Lines to return, exactly: from the line with "Send a message via the envelope button" to the line with "Given: Click the ROUTE button in order strip" in the entries below, both included.

══ Material shown ══

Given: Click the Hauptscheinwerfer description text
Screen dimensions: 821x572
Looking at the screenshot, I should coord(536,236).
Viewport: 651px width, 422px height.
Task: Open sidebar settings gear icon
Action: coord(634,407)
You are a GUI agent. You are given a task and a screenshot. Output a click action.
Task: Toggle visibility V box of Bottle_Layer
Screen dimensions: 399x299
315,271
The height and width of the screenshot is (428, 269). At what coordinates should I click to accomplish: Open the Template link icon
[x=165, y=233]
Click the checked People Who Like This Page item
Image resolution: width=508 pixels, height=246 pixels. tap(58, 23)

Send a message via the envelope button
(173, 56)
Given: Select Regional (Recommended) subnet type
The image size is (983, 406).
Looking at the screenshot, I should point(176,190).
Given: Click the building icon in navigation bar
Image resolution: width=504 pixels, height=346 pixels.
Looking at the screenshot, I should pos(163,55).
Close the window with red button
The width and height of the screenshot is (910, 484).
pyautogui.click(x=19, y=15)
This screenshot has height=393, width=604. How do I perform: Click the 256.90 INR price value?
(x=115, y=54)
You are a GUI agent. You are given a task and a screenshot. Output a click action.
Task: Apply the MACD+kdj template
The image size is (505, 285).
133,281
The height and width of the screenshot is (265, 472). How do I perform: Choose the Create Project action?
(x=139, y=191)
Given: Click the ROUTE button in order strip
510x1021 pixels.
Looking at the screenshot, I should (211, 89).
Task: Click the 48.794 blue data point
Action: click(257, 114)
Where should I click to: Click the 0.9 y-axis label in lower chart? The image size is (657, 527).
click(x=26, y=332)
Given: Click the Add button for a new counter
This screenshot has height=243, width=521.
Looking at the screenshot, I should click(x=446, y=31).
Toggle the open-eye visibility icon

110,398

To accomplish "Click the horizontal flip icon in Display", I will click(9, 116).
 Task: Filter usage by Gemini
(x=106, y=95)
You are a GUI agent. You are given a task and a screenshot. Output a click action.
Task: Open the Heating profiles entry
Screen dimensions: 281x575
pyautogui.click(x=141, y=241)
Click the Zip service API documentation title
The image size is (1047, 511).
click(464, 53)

═══

Answer for the task:
Send a message via the envelope button
(173, 56)
Given: Select Regional (Recommended) subnet type
The image size is (983, 406).
Looking at the screenshot, I should point(176,190).
Given: Click the building icon in navigation bar
Image resolution: width=504 pixels, height=346 pixels.
Looking at the screenshot, I should pos(163,55).
Close the window with red button
The width and height of the screenshot is (910, 484).
pyautogui.click(x=19, y=15)
This screenshot has height=393, width=604. How do I perform: Click the 256.90 INR price value?
(x=115, y=54)
You are a GUI agent. You are given a task and a screenshot. Output a click action.
Task: Apply the MACD+kdj template
The image size is (505, 285).
133,281
The height and width of the screenshot is (265, 472). How do I perform: Choose the Create Project action?
(x=139, y=191)
Given: Click the ROUTE button in order strip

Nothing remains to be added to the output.